## Directions
Each line from the one containing "Undo the last" through the end of the data must be retyped exactly, and no other line.

## Data under study
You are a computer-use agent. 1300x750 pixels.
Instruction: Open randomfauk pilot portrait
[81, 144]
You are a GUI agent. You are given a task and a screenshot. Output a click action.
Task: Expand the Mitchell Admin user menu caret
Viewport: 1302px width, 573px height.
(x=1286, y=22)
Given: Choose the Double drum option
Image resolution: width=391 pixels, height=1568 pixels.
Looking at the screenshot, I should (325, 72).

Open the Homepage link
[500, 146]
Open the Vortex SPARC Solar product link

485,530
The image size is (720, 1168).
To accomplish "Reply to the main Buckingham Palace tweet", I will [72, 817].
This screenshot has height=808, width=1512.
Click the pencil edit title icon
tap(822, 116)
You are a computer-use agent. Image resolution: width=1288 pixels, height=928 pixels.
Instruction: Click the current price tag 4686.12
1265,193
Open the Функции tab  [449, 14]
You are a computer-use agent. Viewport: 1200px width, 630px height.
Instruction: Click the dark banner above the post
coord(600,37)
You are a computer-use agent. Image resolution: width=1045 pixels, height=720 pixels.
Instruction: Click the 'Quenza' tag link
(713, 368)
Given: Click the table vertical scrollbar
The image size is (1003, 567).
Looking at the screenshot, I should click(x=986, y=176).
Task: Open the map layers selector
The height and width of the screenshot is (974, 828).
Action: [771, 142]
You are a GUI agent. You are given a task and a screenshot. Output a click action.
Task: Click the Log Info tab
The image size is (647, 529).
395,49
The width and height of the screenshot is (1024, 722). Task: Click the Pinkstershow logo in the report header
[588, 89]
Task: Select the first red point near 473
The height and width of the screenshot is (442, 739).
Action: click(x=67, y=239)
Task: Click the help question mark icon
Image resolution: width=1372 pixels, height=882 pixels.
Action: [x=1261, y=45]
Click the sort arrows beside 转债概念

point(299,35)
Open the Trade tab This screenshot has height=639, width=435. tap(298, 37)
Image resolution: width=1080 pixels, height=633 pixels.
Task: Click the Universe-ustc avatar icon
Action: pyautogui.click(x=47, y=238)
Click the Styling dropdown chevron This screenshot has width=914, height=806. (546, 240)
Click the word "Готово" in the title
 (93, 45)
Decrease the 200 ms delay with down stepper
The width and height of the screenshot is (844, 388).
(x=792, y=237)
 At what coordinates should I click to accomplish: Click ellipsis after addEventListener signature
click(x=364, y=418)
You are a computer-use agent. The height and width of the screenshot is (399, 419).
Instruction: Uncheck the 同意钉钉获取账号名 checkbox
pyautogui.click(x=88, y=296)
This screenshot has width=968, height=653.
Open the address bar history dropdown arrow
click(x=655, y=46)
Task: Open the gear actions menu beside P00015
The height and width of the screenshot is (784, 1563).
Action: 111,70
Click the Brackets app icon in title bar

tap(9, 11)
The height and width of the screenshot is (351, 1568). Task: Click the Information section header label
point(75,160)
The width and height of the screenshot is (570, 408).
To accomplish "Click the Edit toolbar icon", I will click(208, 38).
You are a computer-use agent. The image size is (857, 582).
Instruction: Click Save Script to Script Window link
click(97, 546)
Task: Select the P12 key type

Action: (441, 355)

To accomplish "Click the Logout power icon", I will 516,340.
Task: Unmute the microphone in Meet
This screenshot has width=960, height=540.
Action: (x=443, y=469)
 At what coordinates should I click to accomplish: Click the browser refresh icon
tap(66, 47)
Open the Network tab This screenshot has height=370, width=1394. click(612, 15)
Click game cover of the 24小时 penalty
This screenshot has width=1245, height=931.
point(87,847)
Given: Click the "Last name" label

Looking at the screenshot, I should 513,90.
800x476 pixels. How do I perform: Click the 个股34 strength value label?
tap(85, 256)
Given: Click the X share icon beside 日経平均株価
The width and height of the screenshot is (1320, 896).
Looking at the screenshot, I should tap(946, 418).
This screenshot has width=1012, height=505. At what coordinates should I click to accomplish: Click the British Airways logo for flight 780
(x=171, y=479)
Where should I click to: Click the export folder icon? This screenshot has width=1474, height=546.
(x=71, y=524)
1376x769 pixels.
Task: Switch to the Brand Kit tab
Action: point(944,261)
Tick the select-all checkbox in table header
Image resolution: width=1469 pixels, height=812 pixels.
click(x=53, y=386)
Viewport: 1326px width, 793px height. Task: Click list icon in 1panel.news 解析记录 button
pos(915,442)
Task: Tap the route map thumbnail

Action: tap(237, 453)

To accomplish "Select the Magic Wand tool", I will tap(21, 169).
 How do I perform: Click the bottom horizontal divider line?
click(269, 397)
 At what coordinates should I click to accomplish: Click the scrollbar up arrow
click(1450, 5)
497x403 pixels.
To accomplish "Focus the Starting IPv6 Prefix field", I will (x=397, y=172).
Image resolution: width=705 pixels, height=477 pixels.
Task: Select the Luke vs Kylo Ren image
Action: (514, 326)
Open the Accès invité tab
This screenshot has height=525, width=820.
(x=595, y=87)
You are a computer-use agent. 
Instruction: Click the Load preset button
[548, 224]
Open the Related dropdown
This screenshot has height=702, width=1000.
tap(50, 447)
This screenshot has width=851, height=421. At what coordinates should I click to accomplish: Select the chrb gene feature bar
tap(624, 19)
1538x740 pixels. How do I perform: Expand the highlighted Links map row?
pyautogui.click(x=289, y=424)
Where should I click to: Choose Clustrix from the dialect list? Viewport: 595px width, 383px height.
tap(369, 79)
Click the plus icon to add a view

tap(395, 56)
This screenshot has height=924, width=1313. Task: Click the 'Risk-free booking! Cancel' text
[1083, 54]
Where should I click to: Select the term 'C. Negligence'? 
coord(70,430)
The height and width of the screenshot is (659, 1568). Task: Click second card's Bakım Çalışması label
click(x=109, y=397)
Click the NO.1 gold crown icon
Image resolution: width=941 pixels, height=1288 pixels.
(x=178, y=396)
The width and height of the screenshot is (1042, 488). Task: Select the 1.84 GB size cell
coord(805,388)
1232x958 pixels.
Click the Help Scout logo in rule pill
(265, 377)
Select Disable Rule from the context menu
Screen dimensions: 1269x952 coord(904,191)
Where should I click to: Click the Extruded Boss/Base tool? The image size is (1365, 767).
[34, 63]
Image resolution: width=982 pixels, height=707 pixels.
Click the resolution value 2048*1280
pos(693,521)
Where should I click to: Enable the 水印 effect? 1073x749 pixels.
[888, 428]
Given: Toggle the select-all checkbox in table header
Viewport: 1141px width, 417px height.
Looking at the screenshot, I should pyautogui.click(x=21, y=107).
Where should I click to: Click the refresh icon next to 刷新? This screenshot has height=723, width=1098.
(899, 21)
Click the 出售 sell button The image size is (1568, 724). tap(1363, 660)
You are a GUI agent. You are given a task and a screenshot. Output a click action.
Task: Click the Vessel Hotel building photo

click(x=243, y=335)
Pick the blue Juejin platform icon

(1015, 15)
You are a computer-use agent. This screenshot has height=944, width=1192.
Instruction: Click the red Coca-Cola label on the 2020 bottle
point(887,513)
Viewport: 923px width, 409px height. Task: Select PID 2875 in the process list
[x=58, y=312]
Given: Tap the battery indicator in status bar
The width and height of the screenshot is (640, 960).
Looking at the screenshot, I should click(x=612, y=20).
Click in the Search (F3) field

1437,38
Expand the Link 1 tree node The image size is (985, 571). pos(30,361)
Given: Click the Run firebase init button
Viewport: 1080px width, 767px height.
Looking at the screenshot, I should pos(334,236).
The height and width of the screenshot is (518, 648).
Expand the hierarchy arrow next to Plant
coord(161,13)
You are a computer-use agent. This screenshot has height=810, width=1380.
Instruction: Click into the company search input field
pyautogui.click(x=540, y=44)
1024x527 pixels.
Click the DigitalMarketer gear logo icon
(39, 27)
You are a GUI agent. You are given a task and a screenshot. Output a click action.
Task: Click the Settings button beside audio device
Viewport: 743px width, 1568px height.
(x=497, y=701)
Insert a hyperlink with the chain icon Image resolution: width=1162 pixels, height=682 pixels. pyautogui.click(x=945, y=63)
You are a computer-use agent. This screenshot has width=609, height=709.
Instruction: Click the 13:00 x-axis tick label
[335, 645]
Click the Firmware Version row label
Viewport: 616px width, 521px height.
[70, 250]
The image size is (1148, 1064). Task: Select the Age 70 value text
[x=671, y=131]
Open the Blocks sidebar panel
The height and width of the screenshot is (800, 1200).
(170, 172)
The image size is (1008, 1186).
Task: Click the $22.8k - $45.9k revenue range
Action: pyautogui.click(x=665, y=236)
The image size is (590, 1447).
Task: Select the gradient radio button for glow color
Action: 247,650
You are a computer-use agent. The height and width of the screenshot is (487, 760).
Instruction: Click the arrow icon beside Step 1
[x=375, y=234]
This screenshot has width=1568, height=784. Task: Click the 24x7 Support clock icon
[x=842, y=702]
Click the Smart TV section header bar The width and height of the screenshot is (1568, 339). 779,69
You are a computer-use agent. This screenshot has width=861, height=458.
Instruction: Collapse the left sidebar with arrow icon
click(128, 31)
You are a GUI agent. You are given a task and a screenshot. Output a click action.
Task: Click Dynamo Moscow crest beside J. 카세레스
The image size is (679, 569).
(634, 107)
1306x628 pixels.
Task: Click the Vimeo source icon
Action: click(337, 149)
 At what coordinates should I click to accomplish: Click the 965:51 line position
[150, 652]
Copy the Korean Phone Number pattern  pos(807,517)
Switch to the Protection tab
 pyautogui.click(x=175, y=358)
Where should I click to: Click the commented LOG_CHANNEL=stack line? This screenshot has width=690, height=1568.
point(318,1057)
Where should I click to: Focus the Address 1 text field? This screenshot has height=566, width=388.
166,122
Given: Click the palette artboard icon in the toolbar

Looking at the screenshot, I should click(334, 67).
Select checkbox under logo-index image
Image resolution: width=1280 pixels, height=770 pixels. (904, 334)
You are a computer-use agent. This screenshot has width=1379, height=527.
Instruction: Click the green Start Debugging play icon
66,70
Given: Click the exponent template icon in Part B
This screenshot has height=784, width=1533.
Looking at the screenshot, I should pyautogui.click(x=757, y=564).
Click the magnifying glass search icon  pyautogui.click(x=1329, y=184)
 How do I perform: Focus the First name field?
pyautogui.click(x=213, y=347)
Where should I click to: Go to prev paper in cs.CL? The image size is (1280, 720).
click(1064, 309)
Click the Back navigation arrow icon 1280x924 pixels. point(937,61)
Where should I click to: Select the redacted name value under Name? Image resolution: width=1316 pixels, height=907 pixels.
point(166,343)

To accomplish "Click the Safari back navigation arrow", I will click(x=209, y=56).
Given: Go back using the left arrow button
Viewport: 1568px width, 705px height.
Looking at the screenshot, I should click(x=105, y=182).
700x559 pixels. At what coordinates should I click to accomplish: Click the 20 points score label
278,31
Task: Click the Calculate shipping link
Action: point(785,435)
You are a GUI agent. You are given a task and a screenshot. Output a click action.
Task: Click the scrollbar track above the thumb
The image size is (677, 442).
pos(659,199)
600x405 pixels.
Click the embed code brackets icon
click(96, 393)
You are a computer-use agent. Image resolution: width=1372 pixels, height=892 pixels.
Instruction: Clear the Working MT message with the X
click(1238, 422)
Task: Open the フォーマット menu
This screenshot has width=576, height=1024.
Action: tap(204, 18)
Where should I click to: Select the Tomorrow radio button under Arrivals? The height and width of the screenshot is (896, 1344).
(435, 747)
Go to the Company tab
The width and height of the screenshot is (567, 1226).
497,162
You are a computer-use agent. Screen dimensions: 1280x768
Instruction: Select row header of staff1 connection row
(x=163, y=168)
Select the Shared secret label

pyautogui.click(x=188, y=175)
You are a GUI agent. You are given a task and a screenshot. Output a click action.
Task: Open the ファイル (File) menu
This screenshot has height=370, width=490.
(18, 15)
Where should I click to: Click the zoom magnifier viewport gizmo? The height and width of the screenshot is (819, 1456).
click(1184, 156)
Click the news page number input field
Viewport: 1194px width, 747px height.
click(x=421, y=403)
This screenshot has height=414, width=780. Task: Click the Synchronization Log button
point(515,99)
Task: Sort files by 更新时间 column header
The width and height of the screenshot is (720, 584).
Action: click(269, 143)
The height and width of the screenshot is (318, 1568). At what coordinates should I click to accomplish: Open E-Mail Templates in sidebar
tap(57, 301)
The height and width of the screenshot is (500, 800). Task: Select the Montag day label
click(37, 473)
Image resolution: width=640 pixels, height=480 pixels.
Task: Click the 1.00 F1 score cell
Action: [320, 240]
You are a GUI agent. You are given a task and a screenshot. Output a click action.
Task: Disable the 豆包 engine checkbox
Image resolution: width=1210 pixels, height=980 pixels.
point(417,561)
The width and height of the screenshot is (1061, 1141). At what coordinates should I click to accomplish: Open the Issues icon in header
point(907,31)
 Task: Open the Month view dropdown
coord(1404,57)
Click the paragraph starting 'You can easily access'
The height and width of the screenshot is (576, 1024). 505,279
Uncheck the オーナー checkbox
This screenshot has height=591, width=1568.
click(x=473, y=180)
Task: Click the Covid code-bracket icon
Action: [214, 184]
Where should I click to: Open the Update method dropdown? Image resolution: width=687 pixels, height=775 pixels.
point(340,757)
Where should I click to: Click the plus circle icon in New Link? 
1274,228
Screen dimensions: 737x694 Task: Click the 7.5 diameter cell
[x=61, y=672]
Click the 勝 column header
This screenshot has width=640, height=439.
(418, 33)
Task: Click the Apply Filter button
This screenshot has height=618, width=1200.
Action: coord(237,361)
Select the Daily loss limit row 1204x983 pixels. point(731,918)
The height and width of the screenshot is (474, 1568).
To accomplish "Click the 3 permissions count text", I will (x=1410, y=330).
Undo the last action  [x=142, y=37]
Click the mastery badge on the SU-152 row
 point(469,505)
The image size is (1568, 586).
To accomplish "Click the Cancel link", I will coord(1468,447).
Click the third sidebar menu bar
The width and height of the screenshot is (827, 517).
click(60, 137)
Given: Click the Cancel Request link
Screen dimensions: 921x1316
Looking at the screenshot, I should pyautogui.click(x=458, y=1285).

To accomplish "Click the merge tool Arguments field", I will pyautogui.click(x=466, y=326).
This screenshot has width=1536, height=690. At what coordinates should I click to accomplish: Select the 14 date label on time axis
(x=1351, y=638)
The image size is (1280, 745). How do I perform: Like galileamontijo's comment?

## Expected output
Undo the last action  [x=142, y=37]
Click the mastery badge on the SU-152 row
 point(469,505)
The image size is (1568, 586).
To accomplish "Click the Cancel link", I will coord(1468,447).
Click the third sidebar menu bar
The width and height of the screenshot is (827, 517).
click(60, 137)
Given: Click the Cancel Request link
Screen dimensions: 921x1316
Looking at the screenshot, I should pyautogui.click(x=458, y=1285).

To accomplish "Click the merge tool Arguments field", I will pyautogui.click(x=466, y=326).
This screenshot has width=1536, height=690. At what coordinates should I click to accomplish: Select the 14 date label on time axis
(x=1351, y=638)
The image size is (1280, 745). How do I perform: Like galileamontijo's comment?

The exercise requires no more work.